Donna Francesca was speaking of the last reception at the Austrian
Embassy.
'Did you see Madame de Cahen?' asked Elena. 'She had on a dress of
yellow tulle covered with humming birds with ruby eyes--a gorgeous
dancing bird-cage. And Lady Ouless--did you notice her?--in a white
gauze skirt draped with sea-weed and little red fishes, and under the
sea-weed and fish another skirt of sea-green gauze--Did you see it?--a
most effective aquarium!' and she laughed merrily.
Andrea was at a loss to understand this sudden volubility These
frivolous and malicious things were uttered by the same voice which, but
a few moments, ago had stirred his soul to its very depths; they came
from the same lips which, in silence, had seemed to him like the mouth
of the Medusa of Leonardo, that human flower of the soul rendered divine
by the fire of passion and the anguish of death. What then was the true
essence of this creature?

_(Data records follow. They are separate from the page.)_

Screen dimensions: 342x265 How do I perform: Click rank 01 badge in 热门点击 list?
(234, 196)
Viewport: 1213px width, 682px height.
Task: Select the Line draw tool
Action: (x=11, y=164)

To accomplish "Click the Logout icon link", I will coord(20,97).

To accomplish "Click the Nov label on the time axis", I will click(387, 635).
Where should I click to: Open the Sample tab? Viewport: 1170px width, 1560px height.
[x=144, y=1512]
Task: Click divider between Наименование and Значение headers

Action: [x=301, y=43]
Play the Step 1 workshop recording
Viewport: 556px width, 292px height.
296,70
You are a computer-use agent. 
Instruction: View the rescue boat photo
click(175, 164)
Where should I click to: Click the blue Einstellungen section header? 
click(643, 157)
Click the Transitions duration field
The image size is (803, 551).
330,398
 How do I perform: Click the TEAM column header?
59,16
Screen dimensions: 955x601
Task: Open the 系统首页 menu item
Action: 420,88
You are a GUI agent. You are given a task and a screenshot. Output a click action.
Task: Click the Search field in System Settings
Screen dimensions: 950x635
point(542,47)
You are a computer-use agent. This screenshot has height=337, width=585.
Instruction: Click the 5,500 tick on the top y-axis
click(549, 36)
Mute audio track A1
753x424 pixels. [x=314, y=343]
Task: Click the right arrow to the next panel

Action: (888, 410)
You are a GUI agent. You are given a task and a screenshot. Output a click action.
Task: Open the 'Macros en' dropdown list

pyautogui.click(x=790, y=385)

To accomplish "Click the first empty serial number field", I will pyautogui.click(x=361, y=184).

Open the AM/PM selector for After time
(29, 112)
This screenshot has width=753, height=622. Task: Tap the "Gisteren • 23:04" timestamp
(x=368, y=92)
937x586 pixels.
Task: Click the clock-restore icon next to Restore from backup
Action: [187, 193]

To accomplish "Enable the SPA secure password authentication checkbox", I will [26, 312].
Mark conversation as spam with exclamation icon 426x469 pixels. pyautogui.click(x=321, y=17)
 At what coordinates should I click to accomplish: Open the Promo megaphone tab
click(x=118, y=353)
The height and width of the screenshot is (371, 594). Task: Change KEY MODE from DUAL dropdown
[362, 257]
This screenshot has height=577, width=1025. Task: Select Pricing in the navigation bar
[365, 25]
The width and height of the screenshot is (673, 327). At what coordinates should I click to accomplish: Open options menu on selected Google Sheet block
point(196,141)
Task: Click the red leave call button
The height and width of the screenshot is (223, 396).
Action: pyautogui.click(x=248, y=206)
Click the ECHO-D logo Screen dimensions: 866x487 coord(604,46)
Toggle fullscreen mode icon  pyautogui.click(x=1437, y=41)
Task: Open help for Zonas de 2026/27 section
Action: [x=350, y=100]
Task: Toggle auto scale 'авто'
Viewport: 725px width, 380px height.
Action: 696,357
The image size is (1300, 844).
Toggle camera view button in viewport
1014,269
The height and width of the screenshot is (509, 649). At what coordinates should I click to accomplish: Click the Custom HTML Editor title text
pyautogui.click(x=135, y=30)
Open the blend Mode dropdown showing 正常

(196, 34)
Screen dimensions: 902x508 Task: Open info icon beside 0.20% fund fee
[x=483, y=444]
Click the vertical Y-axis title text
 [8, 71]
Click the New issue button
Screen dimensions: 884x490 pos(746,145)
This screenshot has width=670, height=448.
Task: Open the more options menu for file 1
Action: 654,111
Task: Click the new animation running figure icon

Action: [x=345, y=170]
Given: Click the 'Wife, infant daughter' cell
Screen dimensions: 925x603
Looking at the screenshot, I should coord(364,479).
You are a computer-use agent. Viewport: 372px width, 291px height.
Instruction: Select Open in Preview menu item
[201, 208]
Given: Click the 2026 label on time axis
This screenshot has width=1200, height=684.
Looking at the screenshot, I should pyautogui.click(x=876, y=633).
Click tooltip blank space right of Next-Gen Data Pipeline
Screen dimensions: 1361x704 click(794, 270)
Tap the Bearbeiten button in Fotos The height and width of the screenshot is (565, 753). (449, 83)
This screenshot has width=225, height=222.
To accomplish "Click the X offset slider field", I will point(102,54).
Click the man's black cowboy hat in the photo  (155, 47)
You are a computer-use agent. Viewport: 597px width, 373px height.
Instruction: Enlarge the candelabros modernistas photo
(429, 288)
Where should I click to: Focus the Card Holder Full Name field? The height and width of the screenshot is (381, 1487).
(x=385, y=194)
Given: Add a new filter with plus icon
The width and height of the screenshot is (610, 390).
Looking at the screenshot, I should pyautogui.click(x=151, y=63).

Had she perception and consciousness of her
manifold changes, or was she impenetrable to herself and shut from her
own mystery? In her expression, her manifestation of herself, how much
was artificial and how much spontaneous? The desire to fathom this
secret pierced him even through the delight experienced by the proximity
of the woman whom he was beginning to love. But his wretched habit of
analysis for ever prevented him losing sight of himself, though every
time he yielded to its temptation he was punished, like Psyche for her
curiosity, by the swift withdrawal of love, the frowns of the beloved
object and the cessation of all delights. Would it not be better to
abandon oneself frankly to the first ineffable sweetness of new-born
love? He saw Elena in the act of placing her lips to a glass of pale
gold wine like liquid honey. He selected from among his own glasses the
one the servant had filled with the same wine, and drank at the same
moment that she did. They replaced their glasses on the table together.
The similarity of the action made them turn to one another, and the
glance they exchanged inflamed them far more than the wine.